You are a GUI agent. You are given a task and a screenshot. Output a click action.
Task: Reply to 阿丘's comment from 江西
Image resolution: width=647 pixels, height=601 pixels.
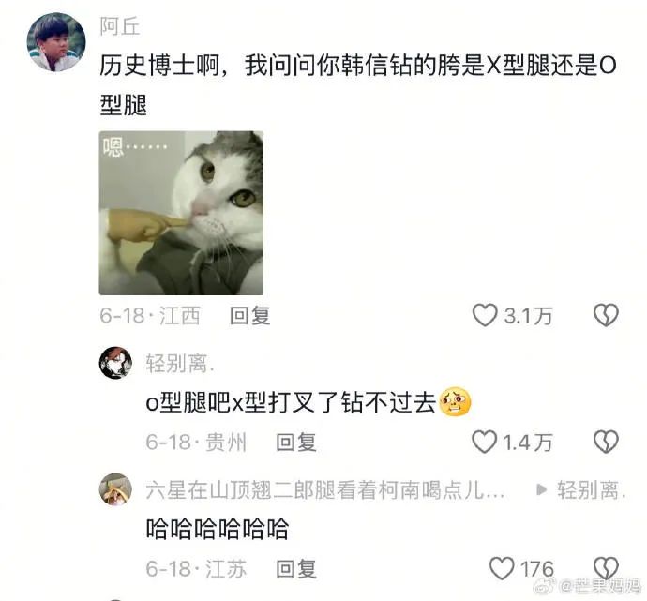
==
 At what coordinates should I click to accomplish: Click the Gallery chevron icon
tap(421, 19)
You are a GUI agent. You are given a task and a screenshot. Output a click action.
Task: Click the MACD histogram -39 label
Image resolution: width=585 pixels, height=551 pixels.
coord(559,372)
* * *
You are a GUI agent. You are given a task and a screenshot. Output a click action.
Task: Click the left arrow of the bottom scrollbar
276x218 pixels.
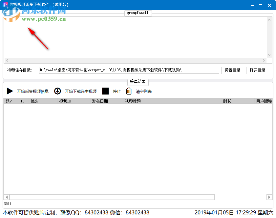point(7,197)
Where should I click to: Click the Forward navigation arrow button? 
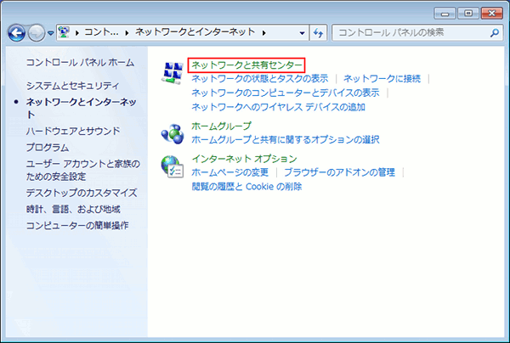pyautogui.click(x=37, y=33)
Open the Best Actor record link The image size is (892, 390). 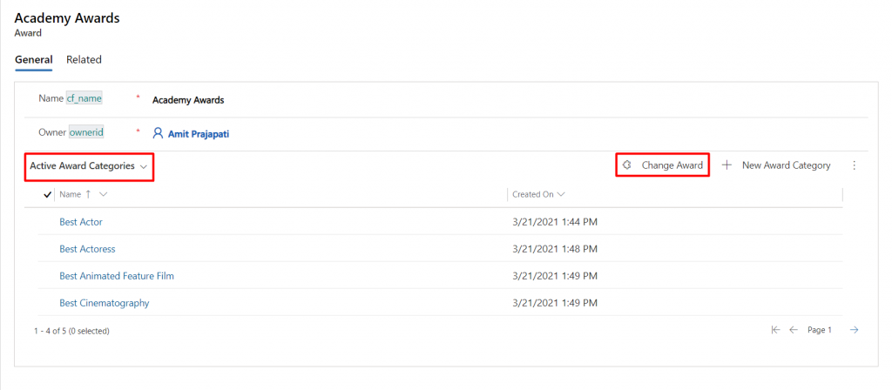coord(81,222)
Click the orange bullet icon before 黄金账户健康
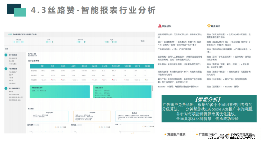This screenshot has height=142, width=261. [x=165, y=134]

» **WORK TO BE COMPLETED**
Produce a word-for-word copy of everything above from the line holding "Task: Reply to 阿丘's comment from 江西" down to the line holding "Image resolution: width=647", with both of those lines kept.

» **RESPONSE AREA**
Task: Reply to 阿丘's comment from 江西
Image resolution: width=647 pixels, height=601 pixels.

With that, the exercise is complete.